[Pixel coordinate grounding data]
------------
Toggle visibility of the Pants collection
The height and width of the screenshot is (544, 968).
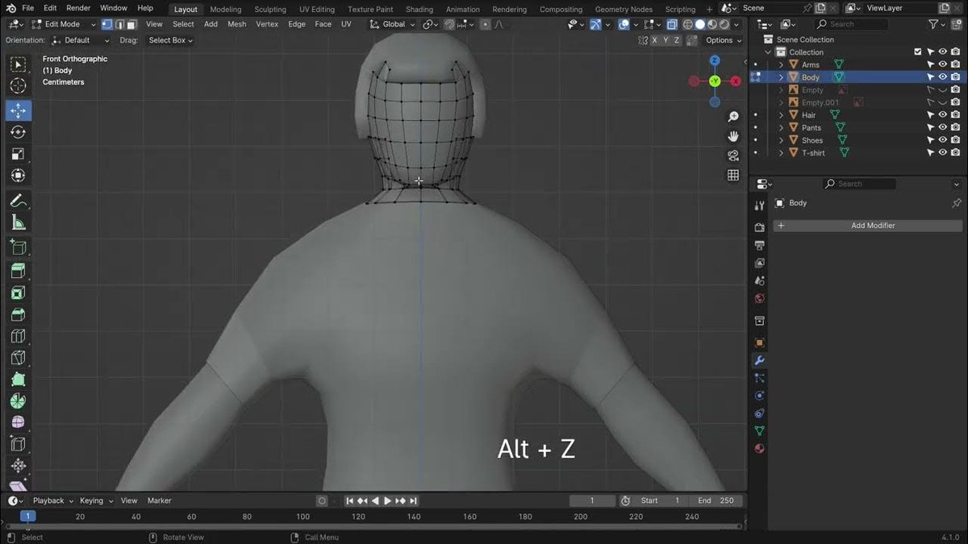pos(943,127)
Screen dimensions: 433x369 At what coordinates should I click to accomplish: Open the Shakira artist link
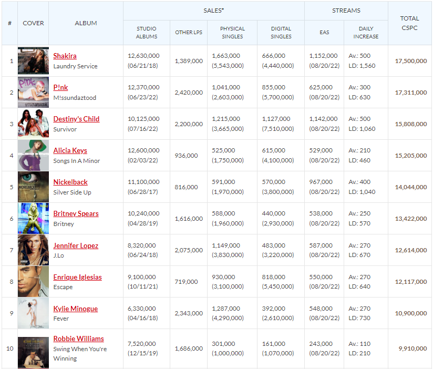coord(64,55)
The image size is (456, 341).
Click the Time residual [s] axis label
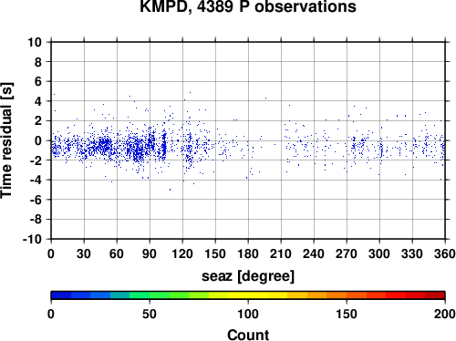(x=6, y=140)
------------
Would you please print the entries once more, word for word, minus the pictures?

• Result of this exercise:
Toggle visibility of the Pants collection
The height and width of the screenshot is (544, 968).
pos(943,127)
Screen dimensions: 433x369 At what coordinates should I click to accomplish: Open the Shakira artist link
coord(64,55)
The image size is (456, 341).
Click the Time residual [s] axis label
(x=6, y=140)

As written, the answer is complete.